September Sampler Box

Explore a selection of JT2 Beef cuts and discover your preferences through our September Box, filled with beef sourced directly from our East Texas ranch! This carefully curated box enables you to try out different cuts for a range of culinary experiences.

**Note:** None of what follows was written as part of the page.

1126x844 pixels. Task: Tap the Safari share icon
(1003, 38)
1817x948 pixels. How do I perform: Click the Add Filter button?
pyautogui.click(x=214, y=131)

Whether you fancy grilling steaks, making chili, or preparing a slow-cooked roast for your loved ones, the September Box offers a delightful solution.

What's Inside:

  • 1 Chuck Roast - Approx. 3-4lbs 
  • 1 Package of cutlets 
  • 1 Bone-In Ribeye
  • 1 Sirloin or NY Strip 
  • 1 Package 100% All-Natural Beef Sausage
  • 1 Original Jerky 
  • 1 Peppered Jerky 
  • 2 (1lb) Packages of Ground Beef

Check out this amazing Classic Beef Pot Roast Recipe:

Ingredients:
1 JT2 Chuck Roast (3 to 4 pounds)
1/2 cup all-purpose flour
1 teaspoon salt
1 teaspoon pepper
1 tablespoon vegetable oil
4 cups reduced-sodium beef broth
2 tablespoons tomato paste
2 teaspoons dried thyme leaves
1 pound red-skinned potatoes (about 1-1/2-inch diameter), cut in half
1 pound carrots, peeled, cut into 1-1/2-inch pieces
2 large onions, cut into 8 wedges each

 

Cooking:

  1. Combine flour, salt and pepper; coat beef roast with 2 tablespoons flour mixture. Reserve remaining flour mixture. Heat oil in stock pot over medium heat until hot. Place roast in stockpot; brown evenly. Pour off drippings.
  2. Combine broth, tomato paste and thyme in stock pot; whisk in reserved flour mixture. Bring to a boil. Reduce heat; cover tightly and simmer 1-3/4 to 2 hours. Stir gravy. Add potatoes, carrots and onions to stockpot; bring to a boil. Reduce heat; cover tightly and simmer 45 minutes to 1 hour or until roast and vegetables are fork-tender.
  3. Carve roast into slices or chunks; serve with vegetables and gravy.